During some of the worst starvation events in the 20th century, it was still only on the order of ~10 million people that died. And most of those deaths were because horrific totalitarian governments prevented outside aid to the affected regions.

I have not seen evidence that there will be food system collapse driven by climate change that would be worse than those events, but my ears are open if you have some.


There is one absolutely massive one, and that's that for the first time the problem is truly global. Other famines have been caused either by war or local droughts, both of which affect only a population in a limited area and crucially, can be somewhat mitigated by importing food from elsewhere.
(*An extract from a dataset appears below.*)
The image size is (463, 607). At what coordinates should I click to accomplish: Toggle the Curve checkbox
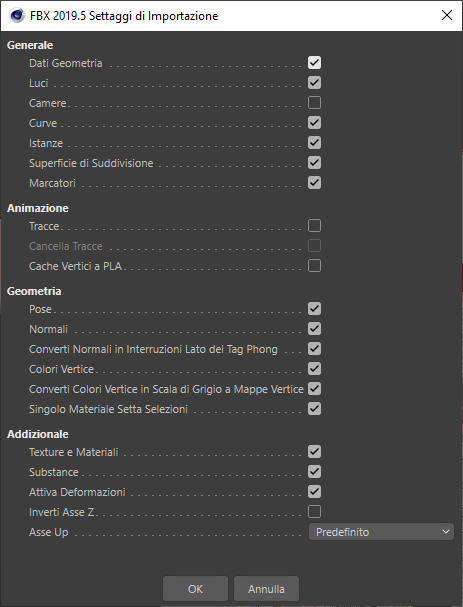314,123
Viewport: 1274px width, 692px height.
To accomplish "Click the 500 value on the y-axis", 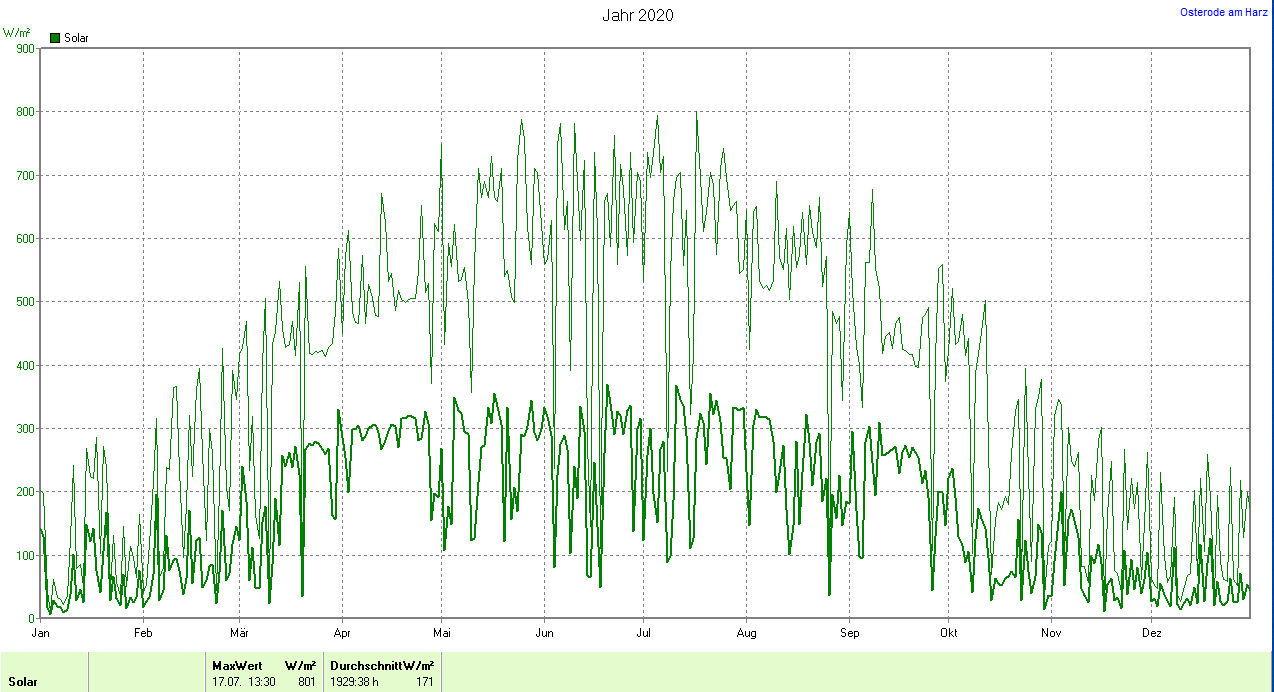I will pos(25,302).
You can't import food if there are global food shortages.


> I have not seen evidence that there will be food system collapse driven by climate change that would be worse than those events

Doing my best to not come off condescending here in case you are being sincere, but the comparison of totalitarian gov crackdowns and local drought are not exactly comparable to an almost worldwide heat increase and less water availability for key high density areas... Once countries have to start hoarding their resources and other countries run out of resources, things will not be good and there's plenty of data, studies and articles out there discussing this that are not hard to find.

If you are being sincere, apologies, but living in the US lately has shown a level of bad actors trying to grift that's made it really difficult to be patient with climate change denial/dismissiveness.


If you think that these very vague suggestions come across as some sort of strong critique of me, don't worry. I don't think you have provided any sort of refutation of me, and you certainly do not exhibit much understanding of what, say, 2 degrees of change will looks like.

If you have any papers, please share. If you have sections of the IPCC to point to, please share. I am very sincere, in all my comments. But if you can't point to actual scientific documents, then you're doing no better than the climate denialists.


Took 2 minutes of Googling and little effort to provide these 2 of 10+ articles that immediately popped up. So, you are fully aware you could have found these easily but were putting out "pRoVe It" energy for whatever reason.

https://sustainability.stanford.edu/news/climate-change-cuts...

https://news.climate.columbia.edu/2018/07/25/climate-change-...

> “If the climate warms by 3 degrees, that’s basically like everyone on the planet giving up breakfast.” That’s a high cost for a world where more than 800 million people at times go a day or more without food because of inadequate access.


The numbers in those articles are exactly in line with everything I have ever seen on the topic. That you think they contradict what I'm saying makes me think that either you're completely misreading me or the articles.